EXERCISE: Write out the lines of data below word for word, leaving out the pictures.

[start MATERIAL SHOWN]

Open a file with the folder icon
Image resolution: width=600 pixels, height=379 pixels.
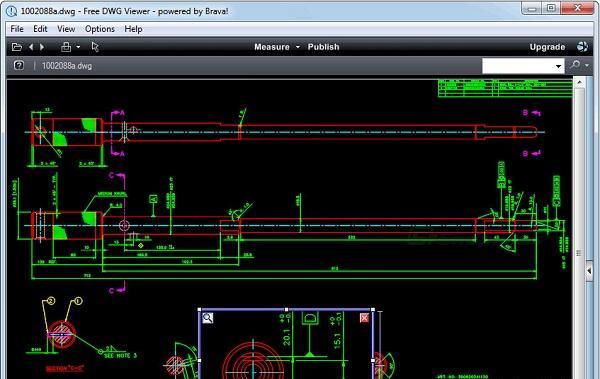point(16,47)
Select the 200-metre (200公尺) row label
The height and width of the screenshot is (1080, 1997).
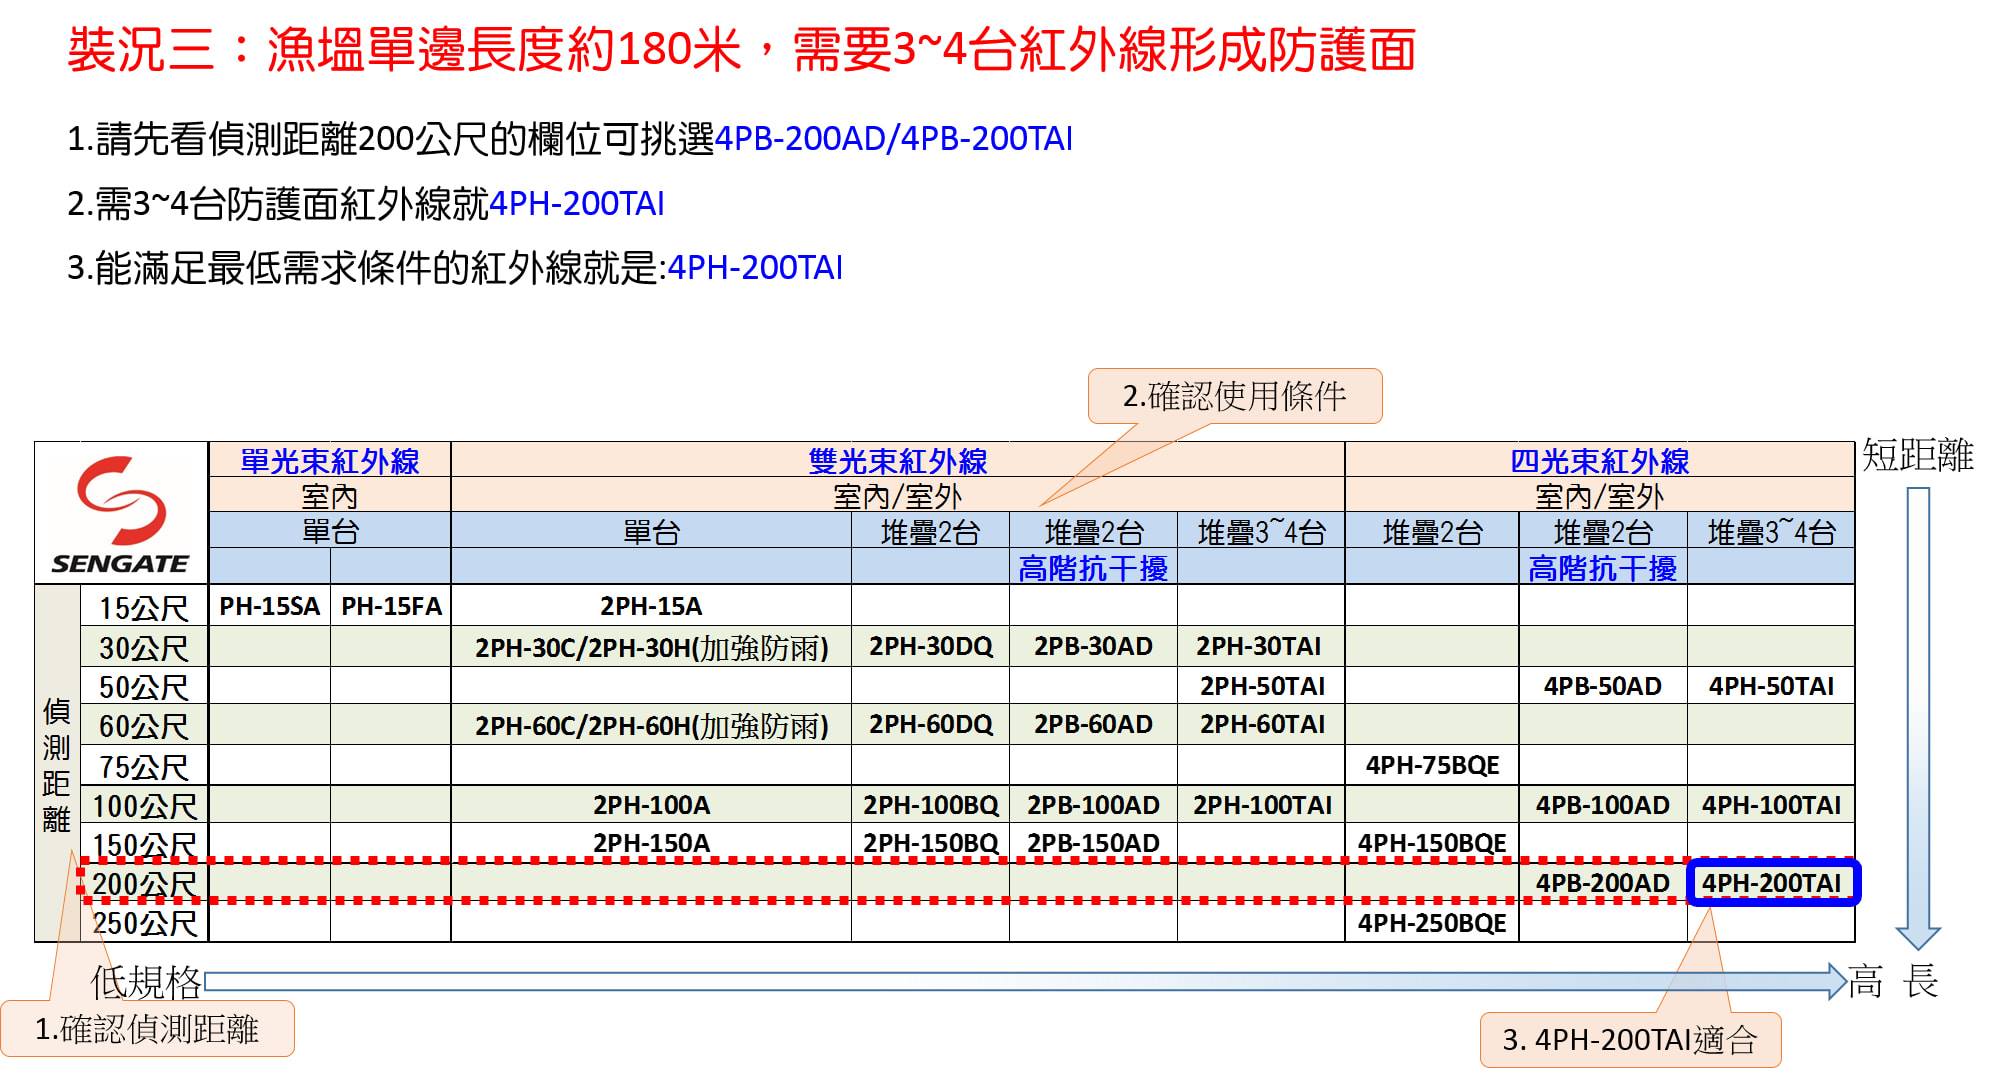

[end MATERIAL SHOWN]

RESULT OF THE TASK:
Open a file with the folder icon
Image resolution: width=600 pixels, height=379 pixels.
point(16,47)
Select the 200-metre (200公尺) row label
The height and width of the screenshot is (1080, 1997).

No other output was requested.